A true public servant

Published 10:35 am Saturday, December 4, 2010

Phillip Bradshaw has been gone from elected service for a couple of weeks, and I miss him already.

It’s not because we always saw eye to eye.

At his final meeting as a member of the Isle of Wight County Board of Supervisors, Bradshaw gave this newspaper a good tongue-lashing. He believed we’d done a poor job of reporting Isle of Wight’s perspective on the Navy’s proposed use of Franklin Municipal Airport for touch-and-go training of turboprop pilots. Our newspaper was an easy target that night as supervisors, who later in the same meeting passed a resolution opposing the project, looked to mollify angry Carrsville District citizens.

To his credit, Bradshaw didn’t say anything publicly at the meeting that he hadn’t already said to me in a telephone conversation. And he had a point. The reporter who had been covering the story left our staff after having interviewed Bradshaw and others to get Isle of Wight’s take on the Navy training. The story based on those interviews went unwritten.

Even when on the receiving end of his criticism, I always admired Bradshaw’s candor. I never wondered where he stood on an issue, never had to read between the lines.

When others toed the party line, Bradshaw wasn’t bashful about breaking ranks. When we invited Western Tidewater leaders to visit with our news staff on the one-year anniversary of the announcement of the closure of Franklin’s paper mill, he was the one person in the room who said the current pace of job-creation efforts is unacceptable. He wasn’t a defeatist. He shouldered much of the blame, saying his county had not properly emphasized and funded economic development. He refused to succumb to low expectations.

On transparency, Bradshaw didn’t just preach it. He practiced it. His commitment was to keeping his constituents fully informed, but he understood the critical role of the media in that process. He returned every phone call I ever made to him, and he answered my questions forthrightly. On rare occasions when he couldn’t speak publicly about a matter, he’d go off the record and give me enough background to ensure that anything I reported was accurate or, in cases where reporting a story was premature, that I’d have the necessary information to write the story later.

Bradshaw’s belief in candor and transparency was usually reflected by the rest of the Isle of Wight board, which has meaningful dialog — among supervisors and with citizens — at its meetings. The conversation can be lively at times, tension is often high, and meetings run long, but that’s how it should be. Democracy was never meant to be pretty and polite. Isle of Wight citizens get to see their government in action, warts and all.
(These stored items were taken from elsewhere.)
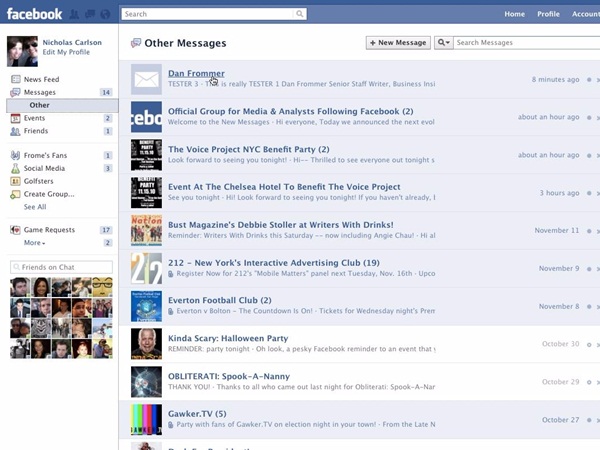Image resolution: width=600 pixels, height=450 pixels.
Task: Click the Game Requests icon
Action: click(x=15, y=230)
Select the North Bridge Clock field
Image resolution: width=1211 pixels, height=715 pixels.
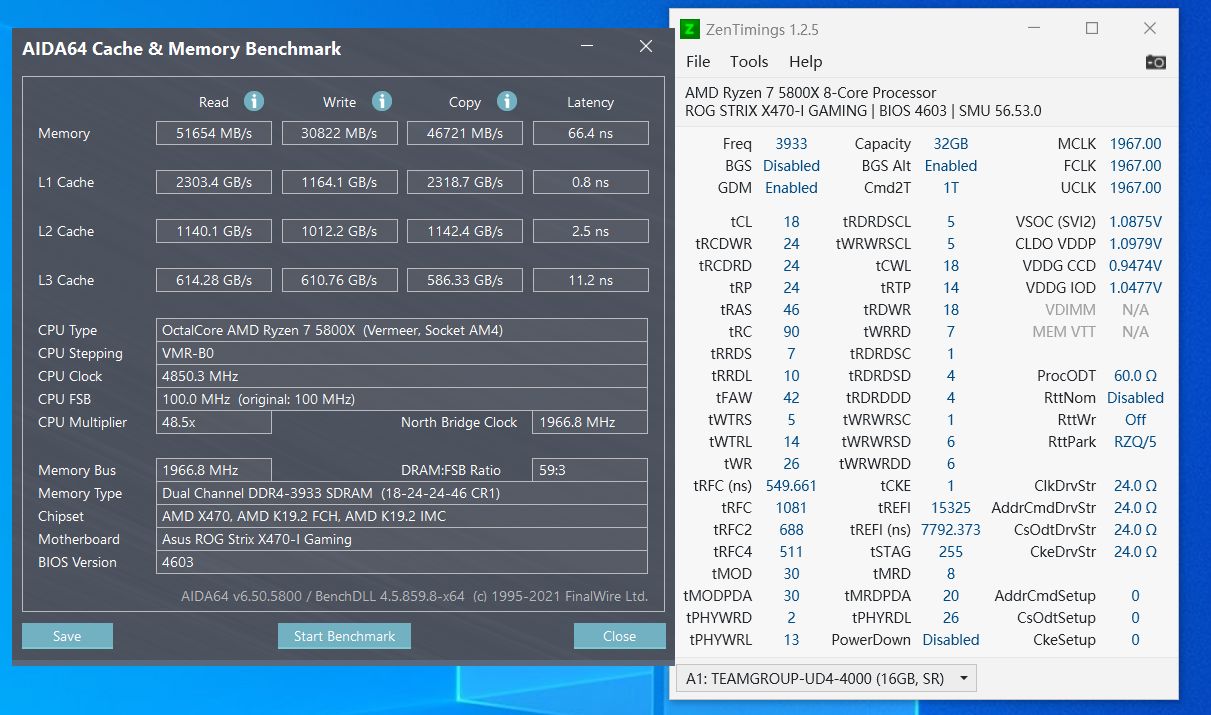(x=590, y=422)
When I watch other legislative bodies in the area, it’s clear that the tough decisions are being hashed out elsewhere, out of the view of the citizens they represent.

Bradshaw began with a presumption that county business was the people’s business. There had to be a darned good reason to go behind closed doors.

When Isle of Wight officials would huddle occasionally with colleagues in Franklin and Southampton County to discuss issues of regional interest, citizens would know about it only because Isle of Wight — at Bradshaw’s insistence — let them know. Franklin and Southampton officials took the position that, because the meetings did not involve quorums of their elected leadership, they had no obligation to inform citizens.

As a legal matter, they were right. The law says such a meeting can be closed. It doesn’t say it must be. When given the choice, Bradshaw and Isle of Wight picked openness. The default position elsewhere has become secrecy. Openness is conceded, begrudgingly, when the law demands it.

For Bradshaw, transparency was more than a campaign slogan.

He’s moved behind the scenes now, as chief financial officer for Isle of Wight County Schools. This columnist, for one, will miss his contributions to public life.